I led some last year on my race but this is so different. My leadership last year involved people that I was comfortable with. I knew so much about my last squad by the time I took over leading them, I knew their quirks, likes, dislikes, things to avoid, ways to confront and I especially knew how they liked to worship and enter the presence of God. We had been through months of life together and we had mutual respect.
This go round is so different. I am their leader solely because God and the leaders of AIM have named me and Gretchen their leaders. We still have to get to know each other and they still have to learn to trust and follow my leadership.
Many people view leaders as someone who is upfront barking all of the orders and making things happen. While I do feel like I bark a lot sometimes the Lord led me into a quiet mode of leadership this past month.
I spent the month with Team Fuego, led by Tiffany Berkowitz and Team Azariah, led by Kaleb Poth. I found myself in the background of everything as we travelled to and began ministry with Servant Ministries in Camotan, Guatemala. I found that my goal was for the leaders and the teams to be able to own their time in Camotan, so I stayed silent. I allowed the team leaders to communicate with our contact so much that half way through the month our contact was clueless as to who I was and what my purpose was for the teams, that was humbling! I often felt like a fly on the wall, looking in from the outside as the Lord began a significant transition in all 12 World Racers lives. At times I was the pesky fly buzzing in to point things out and bring confrontations to the surface. At times I was asked for wisdom in certain situations but other than that I tried my best to be in the background.

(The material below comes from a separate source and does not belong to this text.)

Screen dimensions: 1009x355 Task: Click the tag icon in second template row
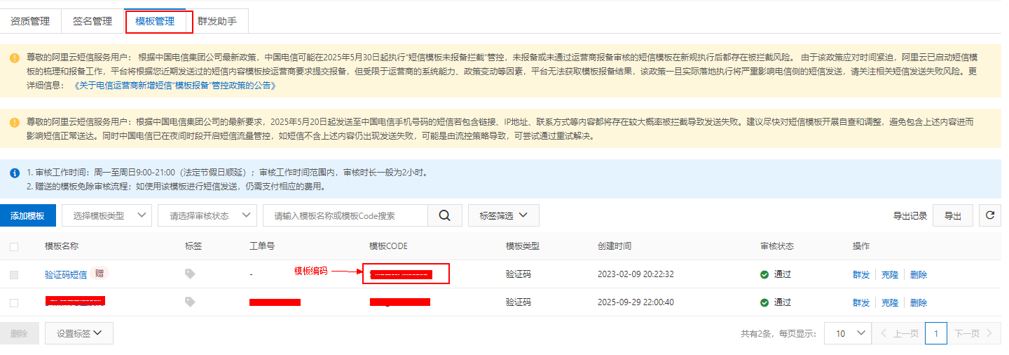pos(190,302)
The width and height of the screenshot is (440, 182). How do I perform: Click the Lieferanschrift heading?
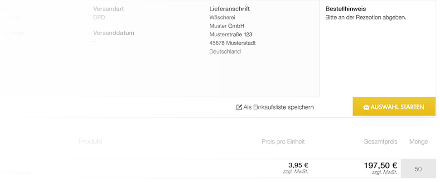pyautogui.click(x=230, y=9)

Our squad spent five days in Antigua, Guatemala doing a spontaneous debrief. We were scheduled to leave Guatemala for Nicaragua but in order to get there had to pass through Honduras. Honduras has been in a time of turmoil as their president was removed. The safety of the passing through Honduras was a big concern of ours so we decided to stay put in Guatemala for a while longer. Lucky for us as a squad we were able to spend time in Antigua with the October 2008 squad, Michael and Kathy Hindes, Dr. Gary, Matt Snyder (who was on my race last year) and Allison Johnston. We were able to worship together and learn together, it was so incredibly refreshing. I loved seeing the freedom that the October racers walk in, they are free in the Spirit of Christ and they have no problem dancing, singing and prophesying in worship.
Crazy to see how the Lord can work good out of the chaos of Honduras. Had there not been problems there we would have not had time with the October squad and the AIM staff. Thank you October squad for encouraging the June squad, your willingness to love on us and share your journey with us was refreshing and encouraging.